医疗保险是大家比较认同的险种,不少人在投保社会基本医疗保险之余还额外投保了商业医疗保险作补充,有的甚至拥有多份商业医疗保险。投保多份医疗保险,保障就加倍了吗?我们从保障利益方面分析。
一、费用报销型重复投保
现在医药费用居高不下,如果能有保险公司报销医疗费用无疑对维持家庭财务平衡有很大帮助。不过要认识到报销型的医疗保险按实际医疗费的支出理赔,遵循保险的补偿原则。也就是,当被保险人的医疗费已经在一个地方,比如别的保险公司、或是社保、或是单位报销,获得补偿之后,就不能再从保险公司获得超出实际支出的超额补偿。
从理赔方式上看来,重复投保报销型的医疗保险,只是加高了保额。如果在实际中其中一份保险已经弥补了大部分的医疗费用支出,其他份保险实际理赔的额度就很小,几乎不能发挥什么作用。

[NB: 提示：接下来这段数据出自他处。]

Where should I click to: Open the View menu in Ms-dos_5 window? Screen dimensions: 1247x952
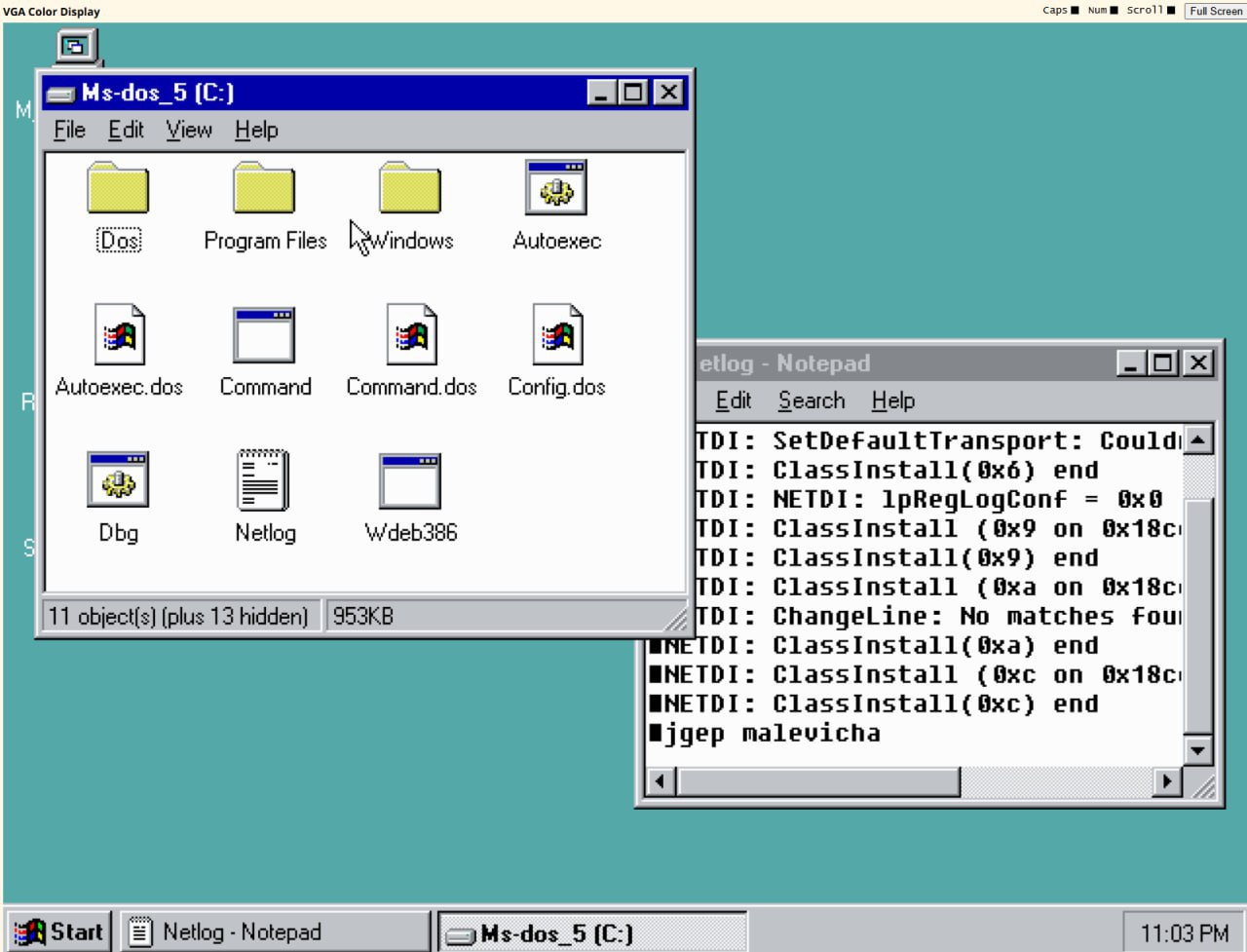tap(188, 130)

如果想加高保额,建议投保差异性较大的产品。比如:第一份保险是社保医疗,或是只对社保医疗目录所载明的项目报销的商业险,第二份可以投保可对社保医疗目录外项目也提供保障的产品。
二、津贴型和重疾险重复投保
津贴型险种一般都是实保实赔。只要发生手术或是住院,就能从保险公司获得理赔;如果在多家公司投保,就能从多家公司得到理赔金,不管投保多少份都进行给付。不过提供误工津贴的产品可能会有特别约定,投保总额不能超过实际日工资额。投保时要注意看清楚条款。
除了津贴型保险可以买多份而无限制以外,人寿保险中的重大疾病险也不存在重复保险问题,保险金额是不封顶的,只要你愿意多付保险费,就可以买到更高额度的保险。
综上,在医疗费用保险的补偿原理下,重复保险容易成为“多出钱不讨好”的事。我们在选择投保时要注意搭配投保,一般建议将津贴型和重疾产品作为社保和一般报销型医疗保险的补充。有超社保的费用报销型产品,也可以适当投保,用于弥补社保和一般医疗保险不能给与报销的部分。